The recent live DVD was horrifically disappointing... taking one of the few performers in the modern world who really can conjure up that kind of unholy Charley Patten intensity and making a film about her full of handheld footage of polite, motionless audiences in medium-sized theatre venues in Leeds, middle-class backing musicians drinking bottled water on buses and shoddy indie-rock concert footage that fucking SWAPS TO A DIFFERENT CONCERT WHILST THE AUDIO TRACK STAYS THE SAME with every edit, thus destroying any semblence of even witnessing a live performance, let alone engaging with it's power. Yuck.

Anyway, the Peel sessions are on the whole extremely fucking good.... I have an absolutely killer take on "Send His Love To Me" where she forgets the words halfway through and improvises - does that make it onto the CD?
 
 
Blake Head
20:00 / 09.11.06
Eh, just quickly, as far as I know they’ve not given up playing live, just not sure how they’ll incorporate the more blues / rock numbers if they do indeed move towards a more plaintive piano-led sound, but they managed to re-work the songs from Is This Desire? ok so I’m sure we’ll see something eventually.

The live DVD was meant quite self-consciously to be less of a single captured performance and more a disorientating composite of everyday life on tour, but, I agree, it didn’t necessarily work very well. You’re right rizla, without the intensity Harvey can at her best achieve the performances can be extremely stiff and mannered, which might be interesting as a document of what it’s like repetitively touring the same songs, but it’s not always enjoyable. That said, I thought the musicians were alright to be honest, especially the lead guitarist (Dean? The guy with the Mohican). Definitely energetic enough, and in other performances I think they’ve been a pretty good addition to the dynamic, but, yeah, not particularly interested in interspersed backstage footage of them here doing “tour stuff”. And, nope, sorry, no Send His Love To Me of any sort, nothing from To Bring You My Love at all actually.
 
 
Pepsi Max
04:48 / 22.11.06
I was a massive fan (saw her live in 92, 95, 98, 01) until "Songs". The first two albums are total angry vagina music - the sort of thing that Courtney Love was trying to make but only occasionally achieved. Then the stuff got more bluesy and story-based (possibly under the influence of a certain Mr Cave) on the "Bring You My Love" and all weird on the one after that. By the time of "Stories", it all felt hopelessly mannered. That album has grown on me (took 6 years) - so I may give the most recent one a go.

• [EXERCISES TO COMPLETE]:
a – Translate this sentence from the forum discussion about Harvey's music into Spanish: "That album has grown on me (took 6 years) - so I may give the most recent one a go."
b – Carry the forum discussion about Harvey's music further, picking up right after its final sentence.

• [INFORMATION PROVIDED]:
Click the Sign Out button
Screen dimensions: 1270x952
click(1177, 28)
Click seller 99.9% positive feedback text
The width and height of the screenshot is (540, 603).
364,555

==

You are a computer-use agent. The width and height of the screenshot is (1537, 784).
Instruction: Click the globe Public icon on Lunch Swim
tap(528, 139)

--

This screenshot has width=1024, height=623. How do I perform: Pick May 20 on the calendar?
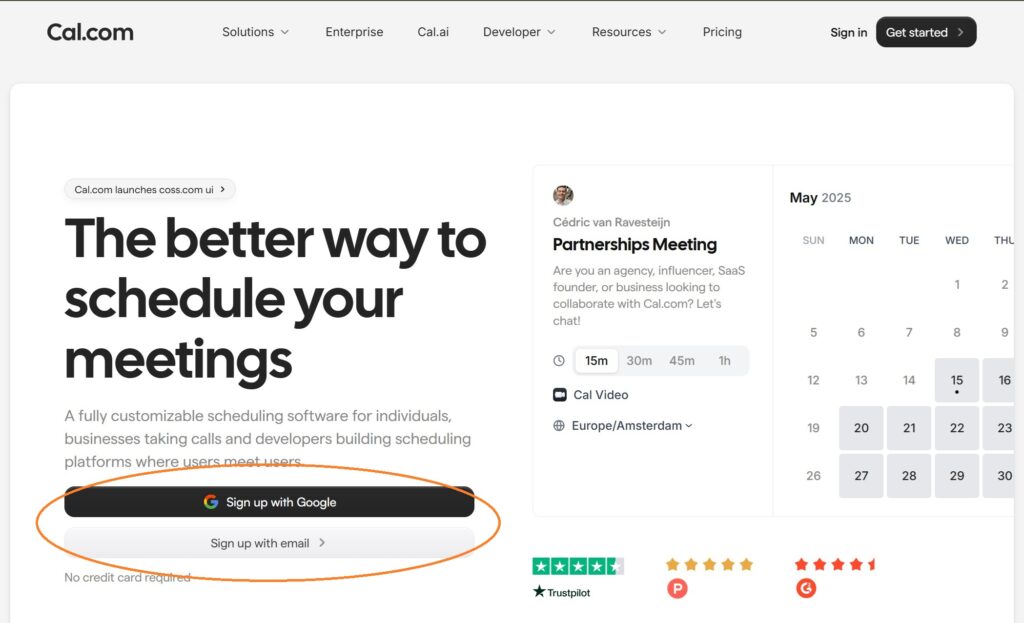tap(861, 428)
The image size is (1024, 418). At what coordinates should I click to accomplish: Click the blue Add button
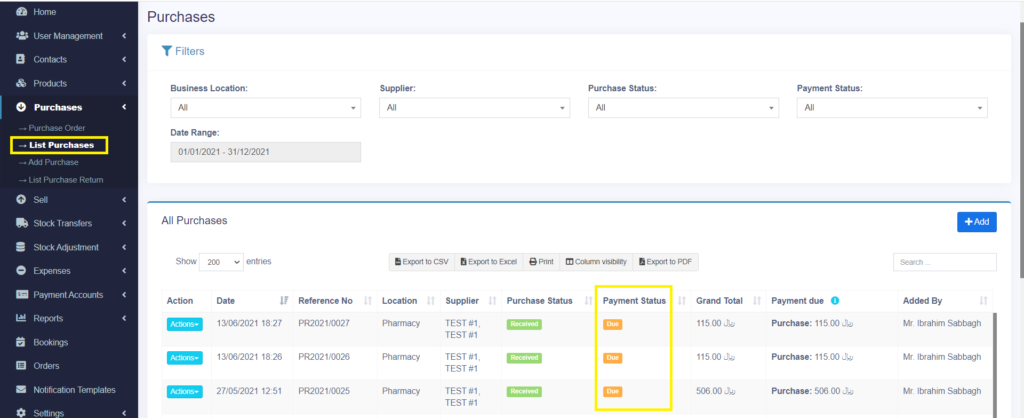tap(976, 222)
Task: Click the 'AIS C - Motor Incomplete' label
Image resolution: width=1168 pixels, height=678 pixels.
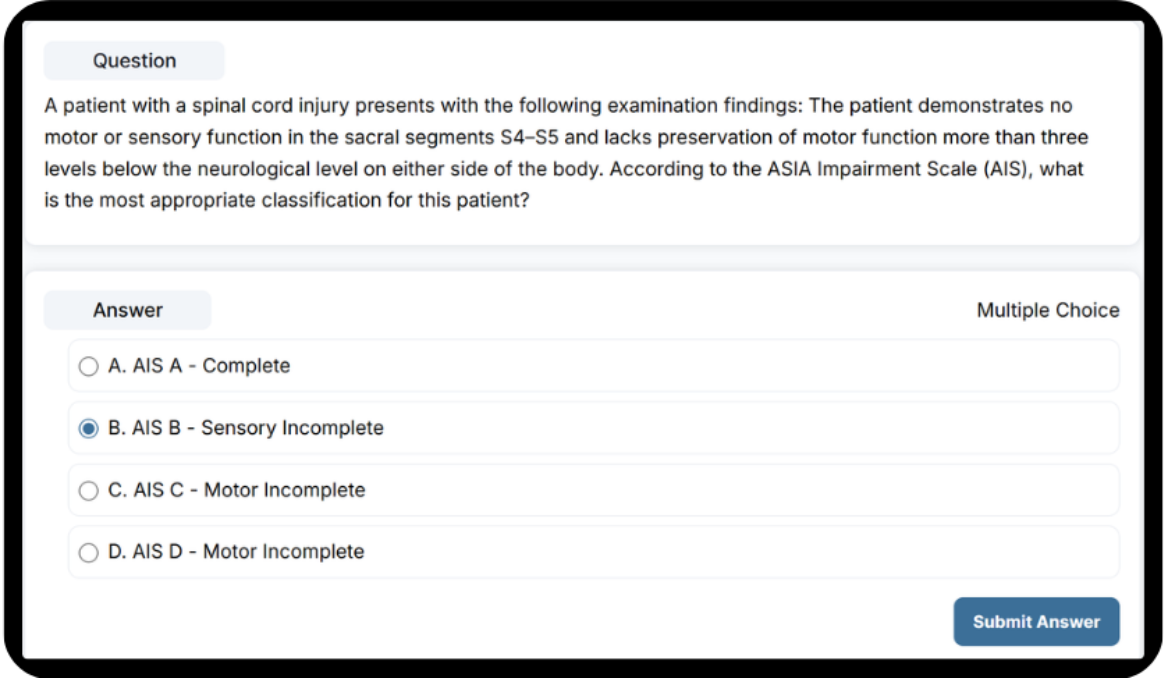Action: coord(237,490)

• [EXERCISE RESULTS]:
a – Ese álbum me ha ido gustando con el tiempo (tardó 6 años), así que quizá le dé una oportunidad al más reciente.

b –
BTW she definitely gets hotter as she gets older. By the time she retires she will officially be the Sexist Person in the Universe.
 
 
Blake Head
23:19 / 14.10.07
Well, the new album White Chalk has been out a little bit now, and having listened to it intently and tried to write up some thoughts, I got about halfway and then left it alone for a fortnight. Which might be telling.

I’ve heard it described as avant-garde dark folk; it’s certainly stripped down: piano, harp and Harvey’s voice… well, dominate’s not quite the right word, they’re the instruments most used to intrude on the silence. 34 minutes long in total, most of the songs are around 3 mins long, several are less, some end abruptly or just seem to fade away. Newsnight Review called it dark and intimate - and strangely I think it’s the opposite of those things. If anything I think it’s isolated without being solipsistic, the songs are unwelcoming, bleached white cliffs the listener washes up against, whilst paradoxically the lyrics continually dwell on need and absence, without the empowering contrasts present in previous works. Darkness, too, at least could be welcoming, or enclosing, but I got more of a sense of exposure from the album, a too early walk on a painfully stark Dorset morning, the singer left alone with her questions.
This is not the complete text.